I chuckle about the columnist’s disdain for Henry Morgan. Morgan expressed disdain for women, especially ex-wives who wanted his money.
Cynthia Lowry spent years in Los Angeles reviewing television shows, but she was no fluff reporter. She was assigned to France by the A.P. during the war and got a first-hand look at the horrors of the Belsen concentration camp in Germany in March 1946. She died in 1991.
Comedians Differ on Why Women Laugh, or Don't
By CYNTHIA LOWRY
(Associated Press Newsfeatures)
New York, June 26.—Women laugh at jokes because they have sense of humor.
Just a minute, now, let me finish. This isn't my opinion. I'm just reporting it. It's what some of America's top comedians think. Except Henry Morgan: He thinks women just laugh at things men don't think are funny. I don't think Henry Morgan is funny.
A couple of lady comics think women laugh quicker, sooner and harder. Maybe you think they are prejudiced, so we'll amplify that later.
Jack Benny does not think questions about women's sense of humor calls for gag answers.
"Men and women respond to about the same things in the way of humor," he said. "I'd go a little heavier in the sex angle with an audience of women. But not too rough. That would embarrass them."
Fred Allen, another veteran of vaudeville, puts it somewhat differently. He thinks the world is quite simply divided into people with a sense of humor and people without a sense of humor.
"If they have one, they laugh," said, "If they don't, they don't. But it isn't question of whether it's woman or a man.
"Women will laugh at gags about styles or stocking shortages," he continued thoughtfully. "Men will laugh at golf jokes, gags about horse racing. But they're just laughing at things they know about. Women don't play the horses much.
"A college professor will snicker it someone trips over some ivy by a university building. A garbage man will laugh if someone slips in the swill. They're both laughing at basic thing—only in settings they are familiar with. But they laugh because they think it's funny—not because they are men.”Jack Haley, one of the stars of "Inside U. S. A.,” agrees that it is familiar things that make people laugh. But he thinks women are more likely to laugh at "light things" than men.

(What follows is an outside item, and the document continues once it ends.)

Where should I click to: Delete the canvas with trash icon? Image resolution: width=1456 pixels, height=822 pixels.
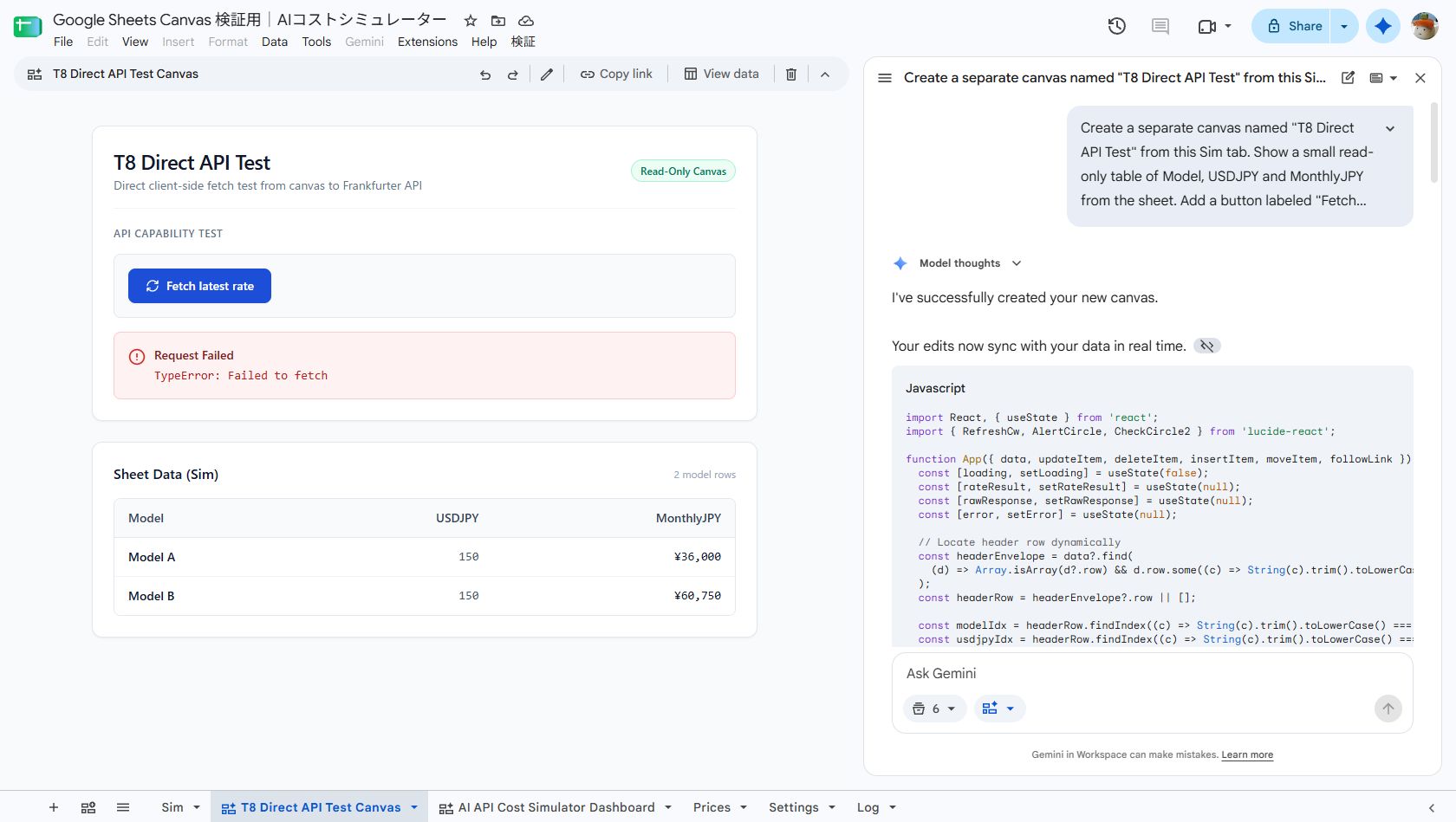791,74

"Men like heavy humor you can put your teeth in," he says. "Women go for more frivolous stuff. There's no better, more responsive audience in the world than bunch of women—all women."
He thinks there are many men more comedians than women because "humor is an aggressive thing." He didn't explain that.
Paul Hartman, a master of humor in dancing and now starring in "Angel in the Wings," said women laugh as hard as men, but are likely to laugh at different jokes.
"For instance, women in an audience will always go for the classic burlesque: A man pantomiming a woman adjusting her girdle or trying to find an unfastened garter. We've got a sketch in our show built around some military slang, but it never goes over to a matinee audience. Women just don't understand military slang."
Then there's this Henry Morgan.
"I've often noticed women laughing," said Morgan, "but usually only at the minor calamities that befall men. If women had sense of humor why should they on being women?"
Gracie Fields thinks men and women laugh equally hard at the same jokes—it they're familiar with the subject matter.
"But," she adds, "women catch on to a gag faster every time."
Nancy Walker, star of the musical comedy hit "Look Ma, I'm Dancin'," is the summer-upper.
"Dames," she said, "are the quickest, smartest people in the world, but they spend most of their lives trying to keep men from knowing it. Just about the only time they don't have to cover up and let their hair down is when they're all together at matinee.
"Then they'll laugh and whoop louder than anything you ever heard at anything that strikes them funny. They get the gags quicker. But just at matinees. They don't act that way when they go to the theater with their men in the evening."